(WHAT NEEDS TO BE DONE): Copy the lines word for word, from the first line of the entries through the line that contains "The height and width of the screenshot is (705, 900).".

* start MATERIAL SHOWN *

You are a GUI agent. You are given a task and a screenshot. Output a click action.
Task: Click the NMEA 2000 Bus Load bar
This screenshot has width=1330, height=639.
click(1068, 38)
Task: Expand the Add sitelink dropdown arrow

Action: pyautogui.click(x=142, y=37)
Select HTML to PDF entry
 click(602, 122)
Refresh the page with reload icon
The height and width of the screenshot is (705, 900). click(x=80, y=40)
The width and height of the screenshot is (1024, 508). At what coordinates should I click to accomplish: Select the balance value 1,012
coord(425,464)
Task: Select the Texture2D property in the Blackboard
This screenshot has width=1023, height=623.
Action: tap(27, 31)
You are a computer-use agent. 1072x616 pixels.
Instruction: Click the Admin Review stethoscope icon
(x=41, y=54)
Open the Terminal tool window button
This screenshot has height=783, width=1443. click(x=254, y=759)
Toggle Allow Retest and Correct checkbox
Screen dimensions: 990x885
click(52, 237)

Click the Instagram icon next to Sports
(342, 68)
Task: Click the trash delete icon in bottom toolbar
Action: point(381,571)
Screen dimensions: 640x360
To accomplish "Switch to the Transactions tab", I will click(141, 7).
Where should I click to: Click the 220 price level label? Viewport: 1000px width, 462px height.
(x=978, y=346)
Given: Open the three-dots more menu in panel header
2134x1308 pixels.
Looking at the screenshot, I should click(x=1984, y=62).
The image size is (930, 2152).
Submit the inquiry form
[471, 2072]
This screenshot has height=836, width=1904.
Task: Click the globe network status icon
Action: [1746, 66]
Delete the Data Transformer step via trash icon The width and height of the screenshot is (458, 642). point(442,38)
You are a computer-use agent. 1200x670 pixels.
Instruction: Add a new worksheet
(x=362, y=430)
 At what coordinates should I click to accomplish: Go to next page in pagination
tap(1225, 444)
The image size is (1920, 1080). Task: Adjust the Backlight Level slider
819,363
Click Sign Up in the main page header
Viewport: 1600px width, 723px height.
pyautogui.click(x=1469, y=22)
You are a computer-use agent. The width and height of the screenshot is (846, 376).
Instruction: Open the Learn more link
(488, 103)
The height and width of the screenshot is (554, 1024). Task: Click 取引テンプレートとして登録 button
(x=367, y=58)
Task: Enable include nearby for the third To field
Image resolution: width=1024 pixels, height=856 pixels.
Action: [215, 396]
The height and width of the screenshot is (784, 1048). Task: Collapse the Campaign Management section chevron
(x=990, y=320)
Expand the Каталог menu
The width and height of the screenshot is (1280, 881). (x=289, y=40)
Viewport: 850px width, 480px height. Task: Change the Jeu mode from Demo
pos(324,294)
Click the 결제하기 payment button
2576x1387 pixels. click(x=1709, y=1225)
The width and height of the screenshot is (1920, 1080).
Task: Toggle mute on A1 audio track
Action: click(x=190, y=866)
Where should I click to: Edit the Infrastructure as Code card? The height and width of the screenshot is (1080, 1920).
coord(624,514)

* end MATERIAL SHOWN *

(SOLUTION BELOW):
You are a GUI agent. You are given a task and a screenshot. Output a click action.
Task: Click the NMEA 2000 Bus Load bar
This screenshot has width=1330, height=639.
click(1068, 38)
Task: Expand the Add sitelink dropdown arrow

Action: pyautogui.click(x=142, y=37)
Select HTML to PDF entry
 click(602, 122)
Refresh the page with reload icon
The height and width of the screenshot is (705, 900). click(x=80, y=40)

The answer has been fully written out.